The point is not to do remarkable things. but to do ordinary things with the conviction of their immense importance.-Teihard de Chardin

It feels good to have a cause. Passion makes effort seem effortless. You focus in on the task, the cause, and don’t notice how much time and effort you have expended. After the thrill is gone you are tired and things seem to drag that you never noticed before.

“Flow” is what it was called in some homeschooling circles. I love flow, but in real life, at some point, you have to wash the dishes and clean the toilets (unless you are wealthy enough from your flow to hire it done). Otherwise your quality of life deteriorates, flow or no flow. That means learning how to control the flow, how to stop and restart. This is not my particular gift. I like to finish things, not leave them hanging.

My life has had both flow and ebb. Lately I am in an ebb energy wise. I have been doing a lot of dealing with what I call “the stuff of life”.  A surprisingly large amount of this comes from causes. Then it sits, useful and valuable, waiting for the thrill to return, which it rarely does. More often a new passion starts up and, since clean up is not much fun, the detritus from the last project gets shoved into a box and more stuff comes in. Dealing with the stuff of life brings back memories, good and bad, but for me the energy drain comes from the feeling of unfinished projects looming. And, as much as I like to finish things, I hate to give up on things, so dealing with the stuff hits me hard. I get no sense of accomplishment from dealing with the stuff of life. 

The Teilhard quote above is one I ran across over 20 years ago, in a Chinaberry book catalog*. I had a young child, a husband who was working all hours and out of town a lot, and worked as a stress engineer at Boeing. (In case you are unaware: A stress engineer deals with strength of materials, not psychology.)

An awful lot of what I did both at work, like evaluating no less than thousands of  over-driven and under-driven rivets, and scratched and dented parts, and what I did at home like change diapers and do dishes was not remarkable. I felt overwhelmed a lot of the time and like a failure. Where was the bright shiny future I was educated for? When I came across this quote I wrote it out in pseudo-calligraphy on a 3 x 5 card and posted it in my cubicle.

Another quote I came across during that crazy time is:

Courage doesn’t always roar. Sometimes is is the quiet voice at the end of the day saying “I will try again tomorrow.”-Maryanne Radmacher

This also helped me to survive that busy, stressful time. I realized that I am not a driven achiever who thrives on success and have slowly started to come to terms with the reality that maybe my “cause” is the everyday stuff.

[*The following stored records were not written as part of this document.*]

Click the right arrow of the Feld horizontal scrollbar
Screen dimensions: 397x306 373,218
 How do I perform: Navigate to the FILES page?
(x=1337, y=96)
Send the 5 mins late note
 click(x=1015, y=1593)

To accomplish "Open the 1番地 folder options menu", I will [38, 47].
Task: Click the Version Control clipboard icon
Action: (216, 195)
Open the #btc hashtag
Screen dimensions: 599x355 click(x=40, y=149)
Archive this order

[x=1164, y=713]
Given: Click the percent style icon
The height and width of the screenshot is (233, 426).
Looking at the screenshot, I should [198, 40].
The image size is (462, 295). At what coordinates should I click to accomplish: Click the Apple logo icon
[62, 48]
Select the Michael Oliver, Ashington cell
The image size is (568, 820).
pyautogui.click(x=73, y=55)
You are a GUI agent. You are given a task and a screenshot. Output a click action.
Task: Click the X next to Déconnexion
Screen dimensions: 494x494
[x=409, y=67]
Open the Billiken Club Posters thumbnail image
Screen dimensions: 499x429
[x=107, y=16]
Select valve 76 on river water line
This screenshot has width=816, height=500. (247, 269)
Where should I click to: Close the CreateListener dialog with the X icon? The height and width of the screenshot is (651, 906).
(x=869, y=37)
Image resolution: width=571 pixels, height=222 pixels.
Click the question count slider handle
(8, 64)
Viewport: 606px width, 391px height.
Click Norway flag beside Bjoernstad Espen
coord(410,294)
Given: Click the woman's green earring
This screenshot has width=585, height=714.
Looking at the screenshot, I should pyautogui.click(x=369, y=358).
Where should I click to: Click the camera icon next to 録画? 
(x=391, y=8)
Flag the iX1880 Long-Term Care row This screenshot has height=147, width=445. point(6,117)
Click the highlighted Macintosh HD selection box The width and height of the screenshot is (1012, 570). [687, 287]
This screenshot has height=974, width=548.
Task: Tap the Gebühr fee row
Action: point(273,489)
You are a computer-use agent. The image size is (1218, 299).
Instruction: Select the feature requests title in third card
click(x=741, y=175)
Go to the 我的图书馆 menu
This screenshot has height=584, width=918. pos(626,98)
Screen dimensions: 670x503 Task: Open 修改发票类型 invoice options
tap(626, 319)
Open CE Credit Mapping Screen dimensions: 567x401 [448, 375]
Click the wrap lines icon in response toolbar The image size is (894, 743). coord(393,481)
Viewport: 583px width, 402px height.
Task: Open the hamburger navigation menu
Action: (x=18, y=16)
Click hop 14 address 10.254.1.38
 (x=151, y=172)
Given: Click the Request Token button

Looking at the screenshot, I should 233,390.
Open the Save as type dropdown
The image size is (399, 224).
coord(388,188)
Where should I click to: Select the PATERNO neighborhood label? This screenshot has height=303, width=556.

On into the foreseeable future my cause is to keep trying again tomorrow as I go through stuff. Trying to see, and embrace, that just cleaning things up is worth doing. It would be a lot more fun to start a sewing project…however, I have just been told that it is time to feed the cat, the most immensely important task there is.

In response to The Daily Post’s writing prompt: “Blogger With a Cause.”

*Chinaberry is a good example of someone (obviously with more energy and talent than I) making a fine business. I do not usually promote any business, but Chinaberry does have wonderful products chosen with a sense of stewardship of the world.